Dhara melangkah untuk melihat masakannya di atas kompor. “Main apa? Di mana?”

“Di luaal. Anin bosaaaaan,” rengek bocah itu sembari memainkan baju terusan yang mamanya kenakan. Sesekali ia bersembunyi di dalam baju terusan mamanya tersebut, kemudian meraba perut sang mama dimana adik bayinya tengah meringkuk di dalam sana.
“Geli, Nin. Ngapain, sih? Keluar dari sana.”

Daneen keluar, mamanya ditatap. “Ma, kapan dedek bayinya kelual? Lamanyaa... Anin bosan tunggu.”

“Ya sabar, dong. Masih lama. Udah nggak sabar pengen liat adek bayi, ya?”
Daneen mengangguk. “Lamanya sampai kapan, Ma? Lama telus. Papa bilang lama, Mama bilang lama. Lama itu kapan?”

“Lama itu ummm...” Dhara berusaha mencari kalimat yang tepat untuk menjelaskan makna kata ‘lama’ agar bisa anak itu pahami. “Lama ituuu... tak terhingga. Bisa seminggu, bisa sebulan, bisa setahun. Tapi, adik bayinya akan lahir sekitar 5 bulan lagi.”

“Nima bulan itu kapan, Ma?”

Duh.

Seketika Dhara mengerang di dalam hati. Pertanyaan anaknya itu terlalu detail sehingga Dhara kewalahan sendiri dalam menjelaskannya. Tak ingin sakit kepala memikirkan jawaban atas pertanyaan sang anak yang ia tahu tak akan pernah berhenti hingga ia lelah tersebut, Dhara berusaha mengalihkan perhatian Daneen. “Eh, iya. Katanya Danin mau jagain papa. Kok malah ditinggal? Papa sendirian, tuh.”

“Umh. Papa masih bobok. Masih nemam papa, tuh. Tadi Anin lasa sini papa,” Daneen menyentuh dahinya sendiri, berusaha membuat mamanya paham dengan bahasa yang ia ungkapkan.
“Telus masih anat.”

“Masih hangat?” Dhara memastikan, dan Daneen mengangguk membenarkan.

“Nah maka dari itu, temenin papa dulu. Kasian papa nggak ada temennya.”

“Mama juga temankan papa, yuk?” Daneen menarik tangan kanan mamanya yang tengah memegang sendok untuk mencicipi masakannya.
“Eh? Mama ‘kan lagi masak, Nak. Nanti aja Mama nyusul, ya?”

“Anin lhooo... bosan, Mamaaaa... Anin endak ada temannyaaa. Mama temankan Aniiin...”

Dhara menggaruk dahinya. Masakannya masih belum matang sempurna. Ia takut jika ia meninggalkannya untuk menemani Daneen bermain, masakannya tersebut akan gosong. “Sebentar, ya? Masakan Mama bentar lagi matang.”

“Ah, lamaaa... masih semindu ya, Ma?”

Terkekeh, Dhara menjawab. “Enggak selama itu, kok. Ini bentar lagi.”

Tak lama kemudian, api kompor dimatikan. Masakannya telah matang. “Yuk. Kita ke kamar. Kasian papa sendirian.”

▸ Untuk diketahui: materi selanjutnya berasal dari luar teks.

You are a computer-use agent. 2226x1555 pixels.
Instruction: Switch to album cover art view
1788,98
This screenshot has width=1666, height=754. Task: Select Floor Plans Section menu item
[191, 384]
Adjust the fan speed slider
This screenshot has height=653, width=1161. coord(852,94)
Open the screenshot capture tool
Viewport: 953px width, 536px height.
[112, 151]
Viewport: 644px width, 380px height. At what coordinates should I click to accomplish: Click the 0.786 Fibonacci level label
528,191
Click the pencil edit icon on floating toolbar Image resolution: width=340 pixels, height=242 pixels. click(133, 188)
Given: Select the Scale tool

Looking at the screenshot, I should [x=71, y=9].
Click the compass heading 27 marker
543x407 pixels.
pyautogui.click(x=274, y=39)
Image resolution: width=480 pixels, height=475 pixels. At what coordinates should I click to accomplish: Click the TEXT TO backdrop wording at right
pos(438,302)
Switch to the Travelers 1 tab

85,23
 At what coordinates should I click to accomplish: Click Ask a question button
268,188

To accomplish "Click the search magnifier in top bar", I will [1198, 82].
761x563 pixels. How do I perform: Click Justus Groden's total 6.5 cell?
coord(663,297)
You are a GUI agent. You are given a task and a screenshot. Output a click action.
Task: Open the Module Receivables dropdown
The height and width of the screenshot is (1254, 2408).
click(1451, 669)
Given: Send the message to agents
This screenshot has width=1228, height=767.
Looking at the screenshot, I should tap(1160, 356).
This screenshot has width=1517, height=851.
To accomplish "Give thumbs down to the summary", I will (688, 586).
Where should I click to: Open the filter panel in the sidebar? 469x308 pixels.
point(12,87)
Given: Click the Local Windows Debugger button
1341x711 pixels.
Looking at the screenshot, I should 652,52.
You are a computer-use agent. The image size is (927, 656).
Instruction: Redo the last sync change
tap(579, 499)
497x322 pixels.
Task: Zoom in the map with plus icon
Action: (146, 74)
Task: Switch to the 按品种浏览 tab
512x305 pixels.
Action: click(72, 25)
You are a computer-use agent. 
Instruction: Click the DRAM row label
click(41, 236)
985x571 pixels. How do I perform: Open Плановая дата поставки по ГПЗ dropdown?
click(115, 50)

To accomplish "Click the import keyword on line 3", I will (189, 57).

Bibir merah muda menggemaskan Daneen berhenti mengerucut. Senyumnya terkembang sempurna. Sembari melangkah, anak itu tak berhenti beceloteh ini dan itu. Dhara menanggapi dengan antusias yang dibuat-buat agar anaknya itu tak kecewa. Dengan begitu, anak tak akan jera untuk menjadikan orangtua sebagai teman untuk bercerita. Setidaknya, Dhara tak ingin anak-anaknya mencari orang lain untuk dijadikan teman curhat. Sehingga nanti saat orang lain terlebih dahulu mengetahui masalah anaknya daripada orangtuanya sendiri. Orangtua manapun pasti akan kecewa mengetahui kenyataan itu.

🍼🍼🍼

Dhara tak tahu jika suaminya sakit akan bertingkah sepuluh kali lipat lebih manja dari Daneen ataupun Davin saat sakit. Semenjak Arkan sakit, pria itu tak ingin berjauhan dari Dhara. Bahkan untuk masak saja Dhara harus meminta izin terlebih dahulu. Makanya tadi Dhara meminta Daneen menggantikannya menjaga pria itu selagi dia sendiri memasak di dapur. Jika tidak demikian, mungkin Diva dan Davin harus makan telur ceplok lagi seperti menu saat sarapan.

Hampir setiap hari anak-anak itu makan dengan telur ceplok. Bahkan Davin sudah mengeluh. "Davin nggak mau makan. Lauknya itu teruuus. Davin muaal, Maa..."

Bagaimana tidak? Selama Dhara teler, dan Arkan tak sempat membeli makanan apalagi memasak di rumah, maka Diva akan membuat telur ceplok untuk lauk dua anak itu. Tentu saja Davin bosan dan muak. Dhara yang mendengarnya saja ikut mual dan muak.

Oleh karena itu, saat dirinya bisa beraktivitas seperti semula, ia berusaha memasak sesuatu untuk dua anaknya tersebut. Tak peduli jika ia harus bolak-balik wastafel untuk memuntahkan isi perutnya karena masih tak bisa mencium aroma yang mencolok.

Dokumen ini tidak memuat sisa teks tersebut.